* PROMPT
Copy the items below, swapping every "Describe" for "Identify" and changing nothing else.

* INFORMATION SUPPLIED
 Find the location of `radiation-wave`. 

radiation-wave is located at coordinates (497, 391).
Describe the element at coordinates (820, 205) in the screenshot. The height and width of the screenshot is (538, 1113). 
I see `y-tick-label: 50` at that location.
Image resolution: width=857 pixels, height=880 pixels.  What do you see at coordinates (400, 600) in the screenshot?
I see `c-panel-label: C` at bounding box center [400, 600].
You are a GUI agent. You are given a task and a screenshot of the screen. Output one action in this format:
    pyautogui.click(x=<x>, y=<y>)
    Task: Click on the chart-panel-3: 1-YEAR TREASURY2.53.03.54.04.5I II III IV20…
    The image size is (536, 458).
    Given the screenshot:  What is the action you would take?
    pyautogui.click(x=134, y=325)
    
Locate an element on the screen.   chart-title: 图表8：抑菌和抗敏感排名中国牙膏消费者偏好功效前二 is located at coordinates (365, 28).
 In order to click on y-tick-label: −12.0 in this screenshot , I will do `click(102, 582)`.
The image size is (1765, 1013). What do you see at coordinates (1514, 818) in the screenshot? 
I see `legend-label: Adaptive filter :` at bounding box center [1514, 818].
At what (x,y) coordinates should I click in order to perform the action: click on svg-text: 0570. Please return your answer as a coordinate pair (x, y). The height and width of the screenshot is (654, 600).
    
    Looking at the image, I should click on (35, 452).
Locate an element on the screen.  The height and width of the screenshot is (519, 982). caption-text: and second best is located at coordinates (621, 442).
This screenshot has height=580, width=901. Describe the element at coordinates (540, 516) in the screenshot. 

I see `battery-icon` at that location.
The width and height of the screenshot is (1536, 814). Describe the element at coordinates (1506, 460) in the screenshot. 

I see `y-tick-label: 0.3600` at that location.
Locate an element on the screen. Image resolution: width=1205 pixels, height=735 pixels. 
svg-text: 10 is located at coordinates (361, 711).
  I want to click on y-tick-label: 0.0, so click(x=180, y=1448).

* ANSWER SECTION
 Find the location of `radiation-wave`. 

radiation-wave is located at coordinates (497, 391).
Identify the element at coordinates (820, 205) in the screenshot. The height and width of the screenshot is (538, 1113). 
I see `y-tick-label: 50` at that location.
Image resolution: width=857 pixels, height=880 pixels.  What do you see at coordinates (400, 600) in the screenshot?
I see `c-panel-label: C` at bounding box center [400, 600].
You are a GUI agent. You are given a task and a screenshot of the screen. Output one action in this format:
    pyautogui.click(x=<x>, y=<y>)
    Task: Click on the chart-panel-3: 1-YEAR TREASURY2.53.03.54.04.5I II III IV20…
    The image size is (536, 458).
    Given the screenshot:  What is the action you would take?
    pyautogui.click(x=134, y=325)
    
Locate an element on the screen.   chart-title: 图表8：抑菌和抗敏感排名中国牙膏消费者偏好功效前二 is located at coordinates (365, 28).
 In order to click on y-tick-label: −12.0 in this screenshot , I will do `click(102, 582)`.
The image size is (1765, 1013). What do you see at coordinates (1514, 818) in the screenshot? 
I see `legend-label: Adaptive filter :` at bounding box center [1514, 818].
At what (x,y) coordinates should I click in order to perform the action: click on svg-text: 0570. Please return your answer as a coordinate pair (x, y). The height and width of the screenshot is (654, 600).
    
    Looking at the image, I should click on (35, 452).
Locate an element on the screen.  The height and width of the screenshot is (519, 982). caption-text: and second best is located at coordinates (621, 442).
This screenshot has height=580, width=901. Identify the element at coordinates (540, 516) in the screenshot. 

I see `battery-icon` at that location.
The width and height of the screenshot is (1536, 814). Identify the element at coordinates (1506, 460) in the screenshot. 

I see `y-tick-label: 0.3600` at that location.
Locate an element on the screen. Image resolution: width=1205 pixels, height=735 pixels. 
svg-text: 10 is located at coordinates (361, 711).
  I want to click on y-tick-label: 0.0, so click(x=180, y=1448).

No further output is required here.